## Excerpt
Penile washing directly after sex increased the risk of acquiring HIV: circumcision effective for men in high prevalence populations no protective effect in gay men

Simon Collins, HIV i-Base

Several studies adding to the already important data showing the effectiveness of male circumcision on a population level in areas of high HIV prevalence. The oral session on this subject is available online, and slides are available to download. [1]

Effectiveness, and cost effectiveness is recognised [2, 3], and sessions also focused on how to safely integrate this with other prevention programmes. [4]

Useful data on other aspects of transmission were also detailed at IAS.

Firstly, analysis of an Australian cohorts of gay men did not show circumcision to have a protective or negative impact on risk of HIV tranmission. [5]

This is probably related to the limited numbers of participants who are exclusively active or passive.

## Assignment
Write the next part of the report on circumcision and HIV transmission, starting after its last sentence.

## Recorded information
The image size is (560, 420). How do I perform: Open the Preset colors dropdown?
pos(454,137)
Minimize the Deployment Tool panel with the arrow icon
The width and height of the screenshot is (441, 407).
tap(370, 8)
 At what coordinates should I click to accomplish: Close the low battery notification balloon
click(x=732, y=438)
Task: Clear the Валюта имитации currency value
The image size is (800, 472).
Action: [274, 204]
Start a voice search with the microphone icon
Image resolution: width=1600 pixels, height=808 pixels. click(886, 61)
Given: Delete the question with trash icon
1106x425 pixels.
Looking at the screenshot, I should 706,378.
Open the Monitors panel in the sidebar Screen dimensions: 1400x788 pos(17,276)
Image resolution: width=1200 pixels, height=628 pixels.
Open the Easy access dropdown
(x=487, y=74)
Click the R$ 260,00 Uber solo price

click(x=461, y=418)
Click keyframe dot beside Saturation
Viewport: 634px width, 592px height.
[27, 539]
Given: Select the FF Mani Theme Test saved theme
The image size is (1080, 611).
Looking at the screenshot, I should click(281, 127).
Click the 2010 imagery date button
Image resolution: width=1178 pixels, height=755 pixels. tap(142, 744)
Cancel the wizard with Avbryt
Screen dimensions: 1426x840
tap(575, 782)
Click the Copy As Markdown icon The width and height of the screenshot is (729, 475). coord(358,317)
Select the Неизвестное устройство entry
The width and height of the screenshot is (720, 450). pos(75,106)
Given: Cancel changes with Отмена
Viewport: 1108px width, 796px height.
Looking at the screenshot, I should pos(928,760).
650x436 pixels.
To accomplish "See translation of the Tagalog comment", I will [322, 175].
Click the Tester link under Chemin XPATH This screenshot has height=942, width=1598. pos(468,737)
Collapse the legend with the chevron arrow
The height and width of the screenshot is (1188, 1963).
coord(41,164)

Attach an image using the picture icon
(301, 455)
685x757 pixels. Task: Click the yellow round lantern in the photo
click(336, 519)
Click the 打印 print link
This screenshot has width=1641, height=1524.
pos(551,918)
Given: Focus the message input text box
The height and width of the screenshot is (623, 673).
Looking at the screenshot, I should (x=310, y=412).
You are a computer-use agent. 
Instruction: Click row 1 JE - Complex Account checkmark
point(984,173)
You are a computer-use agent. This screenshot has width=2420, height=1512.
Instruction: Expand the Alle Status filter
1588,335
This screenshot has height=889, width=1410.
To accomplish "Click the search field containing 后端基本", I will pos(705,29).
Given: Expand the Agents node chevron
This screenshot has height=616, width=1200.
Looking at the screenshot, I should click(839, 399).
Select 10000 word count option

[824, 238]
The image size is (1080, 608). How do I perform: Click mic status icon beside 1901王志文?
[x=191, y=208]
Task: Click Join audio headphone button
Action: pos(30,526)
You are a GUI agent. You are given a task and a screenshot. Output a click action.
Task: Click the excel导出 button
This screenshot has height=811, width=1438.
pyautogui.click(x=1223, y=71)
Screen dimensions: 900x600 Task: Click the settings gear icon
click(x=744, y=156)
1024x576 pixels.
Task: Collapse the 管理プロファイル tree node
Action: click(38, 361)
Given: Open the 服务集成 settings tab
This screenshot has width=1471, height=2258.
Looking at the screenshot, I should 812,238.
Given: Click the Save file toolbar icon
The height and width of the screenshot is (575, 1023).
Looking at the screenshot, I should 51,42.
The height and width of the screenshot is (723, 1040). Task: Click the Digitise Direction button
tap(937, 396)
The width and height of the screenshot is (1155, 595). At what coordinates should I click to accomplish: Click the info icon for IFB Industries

## Output for this task
A second important study, presented by Frederick Makumbi from Makerere University, Kampala, and colleagues, produced evidence from a sub-study of the Rakai circumcision study, that men who washed their penis immediately after sex (within three minutes) were at significantly higher risk of catching HIV compared to men who didn’t wash, or who delayed washing by at least ten minutes.

This information challenges common sense, and believed sense, and common practice.

2552 HIV-negative uncircumcised men enrolled in the control arm of a male circumcision study were also interviewed about post-coital penile hygiene (washing the penis after sex, use of a dry cloth or washing or both) and the time from intercourse to cleansing after sex.

In almost 4400 follow-up intervals during which men reported being sexually active, men reported post-coital cleansing with all partners in over 80% of occassions. Although HIV incidence among men reporting cleansing with all partners (1.69/100py) compared to those never cleansing (1.22/100py) was higher, this was not statistically significant (adj.RR=1.20; 95%CI: 0.42-3.38). However, among those reporting post-coital cleansing with all partners, 49.2% cleaned within 3 minutes. HIV incidence was significantly higher among those reporting cleansing within 3 minutes (2.32/100 py), compared to those reporting a delay of more than 10 minutes (0.39/100py, adj.RR= 0.13; 95%CI: 0.03 0.54).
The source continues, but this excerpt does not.